Alternatively, a Labor government will protect 10 million working Australians from paying more tax. Labor's plan is fairer. The Medicare levy will go up for those earning above $87,000 and the deficit levy will be kept for those earning more than $180,000 a year, including everyone in this chamber. It makes no sense that the Liberals introduced a deficit levy when the deficit was lower, and they are removing it now that the deficit under them has tripled. Labor's proposal will raise $4.5 billion more than the government's tax changes will raise, and it will be fairer.
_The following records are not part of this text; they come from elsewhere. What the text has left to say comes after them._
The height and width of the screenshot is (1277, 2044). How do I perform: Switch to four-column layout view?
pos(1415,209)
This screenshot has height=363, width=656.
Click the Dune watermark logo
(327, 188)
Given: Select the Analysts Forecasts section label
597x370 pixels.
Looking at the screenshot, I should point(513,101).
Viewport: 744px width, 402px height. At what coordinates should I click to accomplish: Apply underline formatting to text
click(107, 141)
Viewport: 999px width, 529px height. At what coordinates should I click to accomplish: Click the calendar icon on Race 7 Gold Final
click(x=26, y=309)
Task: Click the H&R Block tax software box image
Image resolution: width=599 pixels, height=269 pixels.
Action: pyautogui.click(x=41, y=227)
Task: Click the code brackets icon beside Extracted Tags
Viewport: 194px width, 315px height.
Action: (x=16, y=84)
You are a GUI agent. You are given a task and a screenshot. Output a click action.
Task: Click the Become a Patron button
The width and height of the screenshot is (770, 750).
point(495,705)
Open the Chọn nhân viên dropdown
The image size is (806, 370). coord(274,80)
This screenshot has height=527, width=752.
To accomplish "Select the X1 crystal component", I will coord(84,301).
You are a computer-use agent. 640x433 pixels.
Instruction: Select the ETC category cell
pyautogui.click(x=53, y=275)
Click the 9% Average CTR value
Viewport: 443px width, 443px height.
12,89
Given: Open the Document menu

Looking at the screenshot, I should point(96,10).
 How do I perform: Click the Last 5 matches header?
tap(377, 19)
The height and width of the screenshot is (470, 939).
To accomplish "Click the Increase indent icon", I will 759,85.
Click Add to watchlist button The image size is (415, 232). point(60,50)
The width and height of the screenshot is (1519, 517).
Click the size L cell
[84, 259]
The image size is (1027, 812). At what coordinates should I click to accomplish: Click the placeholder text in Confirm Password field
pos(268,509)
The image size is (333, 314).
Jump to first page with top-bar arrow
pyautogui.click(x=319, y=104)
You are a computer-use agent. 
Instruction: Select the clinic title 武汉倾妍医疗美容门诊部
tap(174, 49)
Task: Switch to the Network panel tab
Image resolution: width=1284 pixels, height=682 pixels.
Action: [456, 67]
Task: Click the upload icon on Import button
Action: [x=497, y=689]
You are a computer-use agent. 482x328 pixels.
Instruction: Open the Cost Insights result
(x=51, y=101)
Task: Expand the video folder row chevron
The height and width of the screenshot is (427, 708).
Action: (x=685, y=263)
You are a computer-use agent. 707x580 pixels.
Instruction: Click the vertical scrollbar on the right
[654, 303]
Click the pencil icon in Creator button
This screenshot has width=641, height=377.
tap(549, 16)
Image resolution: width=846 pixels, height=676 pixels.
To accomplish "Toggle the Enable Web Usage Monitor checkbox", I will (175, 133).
The government claims that the Medicare levy needs to go up across the board to pay for the National Disability Insurance Scheme. It goes without saying that Labor is fully committed to the rollout and delivery of the National Disability Insurance Scheme. Labor created the NDIS, and we bitterly regret the way this important national initiative has been politicised by this government. The Prime Minister's misuse of people with disability and their loved ones, including in this House today, as political human shields has frankly been in nauseating. Let's be clear: the government is not raising the Medicare levy on working Australians to pay for the NDIS, as it so often claims. The government is raising the Medicare levy on working Australians to pay for its $65 billion tax cut to corporations and banks. If the government abandoned its $65 billion handout it would have more than enough to fill what it claims is a gap in NDIS funding. There is no need for a tax rise on most working Australians when you have a $65 billion bucket of money sitting there that you are going to hand out to corporations and banks. It really says something about this government that it would rather tax working Australians more than abandon a corporate giveaway to pay for what it claims is a funding hole to address the needs of Australians with disabilities.